- Interactive map of Proletariy
- Proletariy Location of Proletariy Proletariy Proletariy (Novgorod Oblast)
- Coordinates: 58°26′N 31°42′E﻿ / ﻿58.433°N 31.700°E
- Country: Russia
- Federal subject: Novgorod Oblast
- Administrative district: Novgorodsky District
- Settlement: 1835
- Urban-type settlement status since: January 30, 1931
- Elevation: 19 m (62 ft)

Population (2010 Census)
- • Total: 5,145
- • Estimate (2025): 4,352 (−15.4%)

Municipal status
- • Municipal district: Novgorodsky Municipal District
- • Urban settlement: Proletarskoye Urban Settlement
- • Capital of: Proletarskoye Urban Settlement
- Time zone: UTC+3 (MSK )
- Postal code: 173530
- OKTMO ID: 49625154051
- Website: пролетарийадм.рф

= Proletariy =

Proletariy (Пролета́рий) is an urban locality (an urban-type settlement) in Novgorodsky District of Novgorod Oblast, Russia, located at the Nisha River close to its mouth, 30 km east of Veliky Novgorod. Municipally, it is incorporated as Proletarskoye Urban Settlement in Novgorodsky Municipal District, one of the four urban settlements in the district. Population:

==History==
The settlement was first mentioned in 1495 as Seltso u Nishi. At that point, it was a part of Derevskaya Pyatina of Novgorod Lands. In 1835, a windmill was built here by the engineer and landowner Kazimir Raykhel (Casimir Reichel). The area became known as Novaya Melnitsa, which means "The New Mill". In 1885, his son, Pyotr Raykhel, built a porcelain factory. In 1892, the factory was sold to Ivan Kuznetsov. In 1918, the factory was confiscated by the state, and in 1922 the settlement serving the factory was renamed Proletariy.

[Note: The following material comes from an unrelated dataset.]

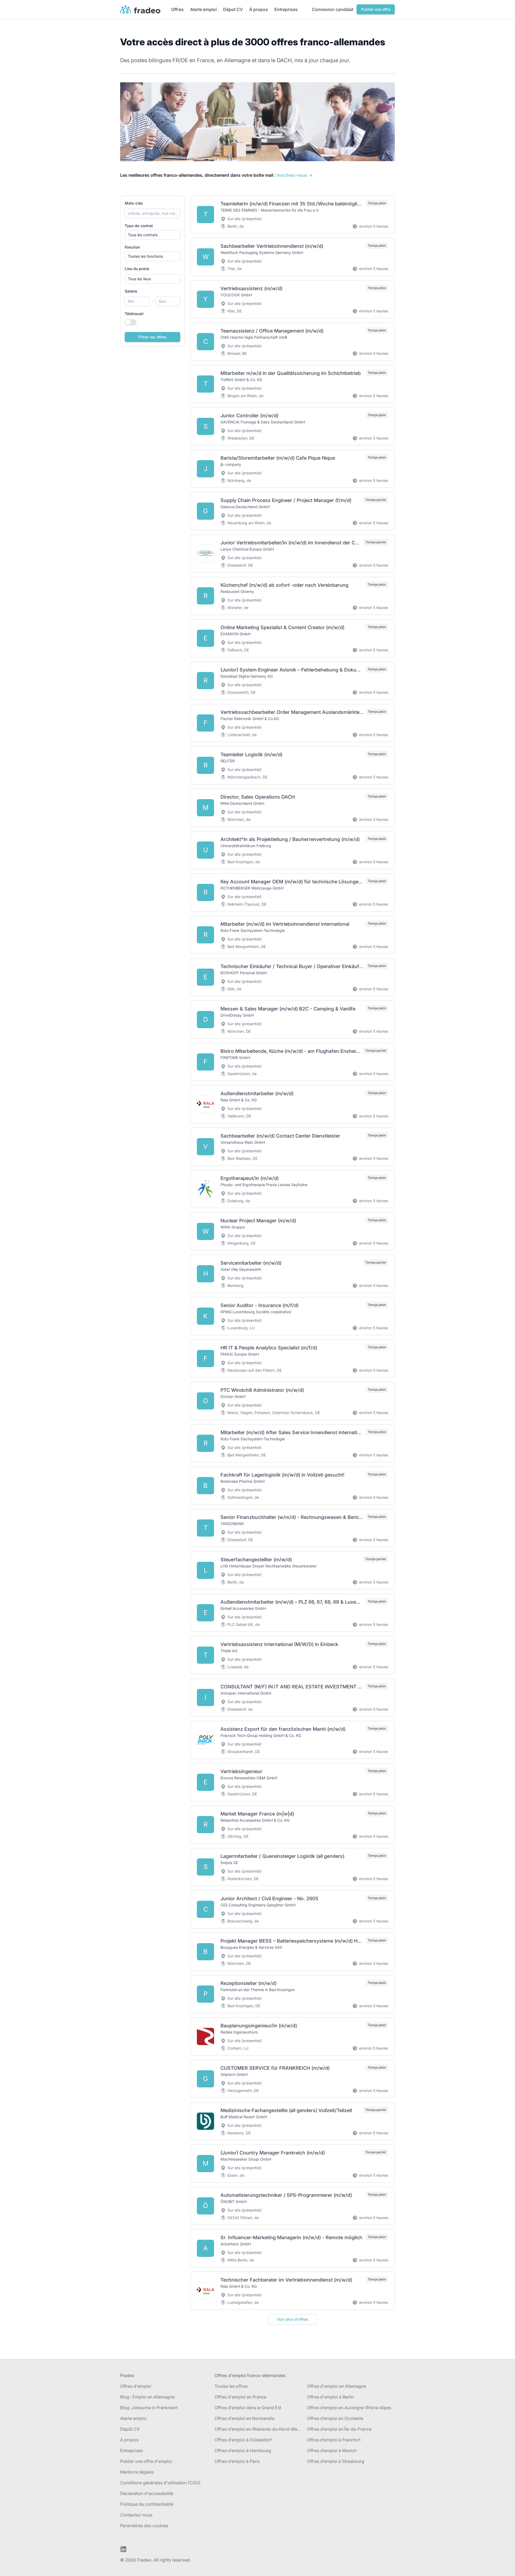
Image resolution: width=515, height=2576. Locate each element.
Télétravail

Effective October 1, 1927, Bronnitsky District with the administrative center in the selo of Bronnitsa was established as a part of Novgorod Okrug of Leningrad Oblast. On July 23, 1930, the okrugs were abolished, and the districts became directly subordinate to the oblast. On January 30, 1931, the urban-type settlement of Proletariy was established in Bronnitsky District as a merger of the selo of Proletariy, the selo of Novaya Melnitsa, and the village of Zolotaya Niva. On March 11, 1931 the district was renamed Mstinsky District. On January 1, 1932 Mstinsky District was abolished and merged into Novgorod District. On March 11, 1941 Mstinsky District was re-established. It also included parts of Krestetsky District. The district center was established in Proletariy. On July 5, 1944, Mstinsky District was transferred to newly established Novgorod Oblast. On January 1, 1963, Mstinsky District was abolished. After a sequence of administrative reforms, Proletariy was transferred to Novgorodsky District.

==Economy==
===Industry===
The porcelain factory, currently known as Novgorod Porcelain Manufacture, is still in operation. Besides, Proletariy has an experimental chemical plant and a sawmill.

===Transportation===
Proletariy is located on the M10 highway connecting Moscow and Saint Petersburg, specifically on the branch of the highway which connects it with the city of Veliky Novgorod (the southern entrance).

==Culture and recreation==
Proletariy contains three objects classified as cultural and historical heritage of local significance. They are the Kuznetsov estate with the park and a monument to fallen soldiers.